I remember that vividly.

I’m standing next to Toshi outside the both, and he’s holding a card in front of his dance belt. And I look behind the card and I say, “And the winner is…meeee.” [Laughs.] I was walking up the hall 15 minutes before the show to get makeup and that stuff and Jeff Ross said, “When are you going to say ‘no,’ when are you going to say ‘no?’”

That’s a great story.

Well I just loved it, I really did. It’s funny, you know where I’m from, and I had some history in television/radio in Macon, GA as well as Atlanta, and some of these skits that we would do, as soon as the red light went off, I’d say to the crew, “I can never go back to Georgia.”

They got a little bit different sense of humor down there.

I’ll say.

Now when you were out in public, did you ever have to explain to people, “No, no, I’m just playing a character. That’s not how I really am.”

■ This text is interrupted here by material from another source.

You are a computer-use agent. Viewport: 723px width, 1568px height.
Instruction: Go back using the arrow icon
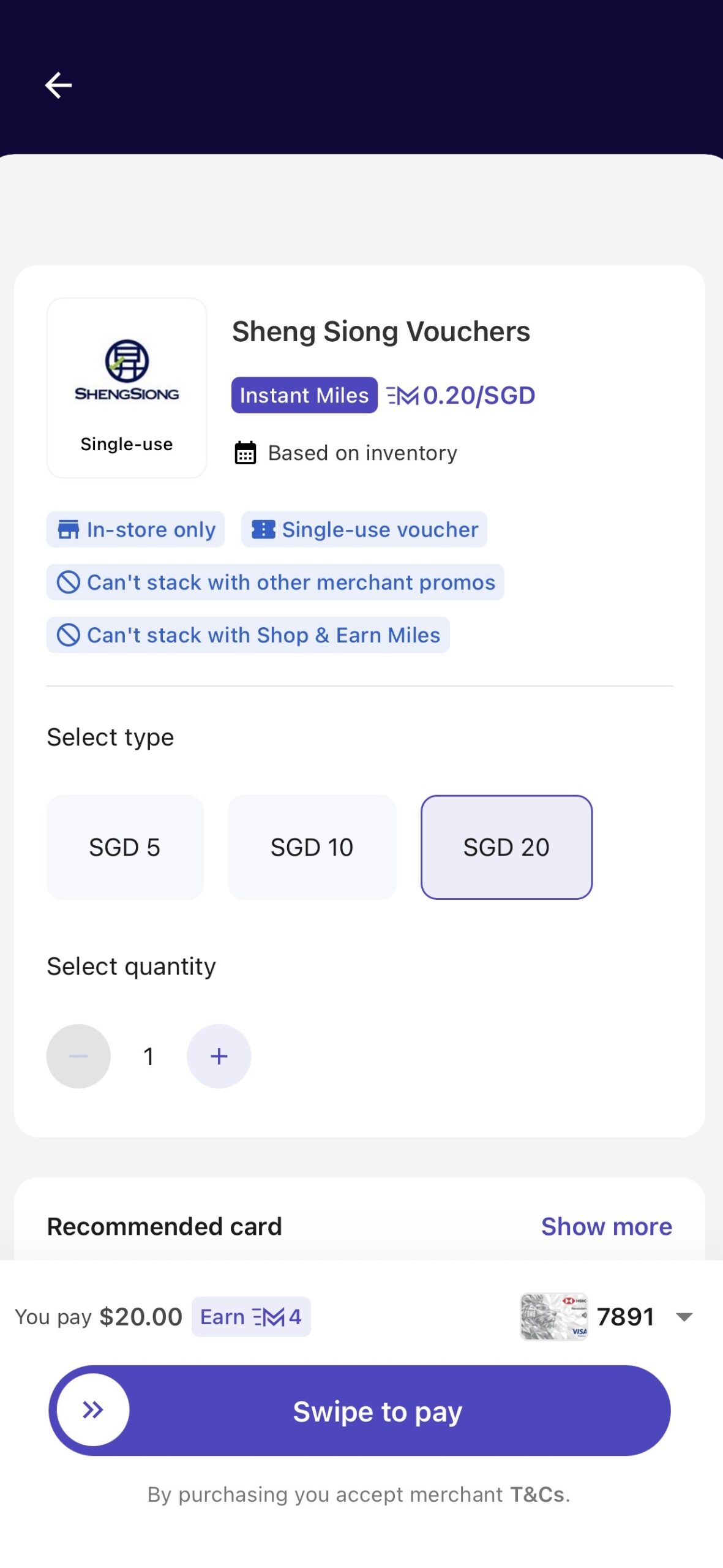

[Laughs.] Most of the kids got it that it was a joke. Once when the show went to Toronto, I think that was in 2005, we were at an after-show party. My wife likes to tell this story. A very nicely attired, high-end looking gentleman, probably 35 to 40, introduced himself and asked me, “Do you have a lover? Are you involved with anyone right now?” I said, “Yes, I do,” and I introduced him to my wife. [Laughs.] That was the only time. Nobody else except for him. And he was a Harvard-level quality gentleman.

Sounds like he was a catch.

He would have been a real catch. [Laughs.]

Did you stay in New York much longer after Conan moved to do the Tonight Show in LA?

Yeah, I was going to try to make a go of it in freelance but I just couldn’t make enough money at it. I did a couple dozen Taco Bell radio spots. I did some for Dunkin Donuts, Crown Royal whiskey, Schick razor blades. But you can’t live on those. We just couldn’t do it anymore, and I couldn’t stand the cold, so we moved to California. We moved out here in June of last year…It’s tough breaking in, but I’m going to keep after trying to get some on-camera stuff.

Well you certainly deserve it.  Not many people can say they’ve been in 331 televised sketches.

[Laughs.] Not bad for a boy from Milledgeville, Georgia.

You mentioned earlier something about a book? Are you working on one?

Yeah, I am going to. I’ll tell a lot of these stories, and there are some nice scatological stories I can put in there. Some funny stories, some of them really funny.

In comparison to Joel Godard, Phil Davidson really hasn’t done anything with his life.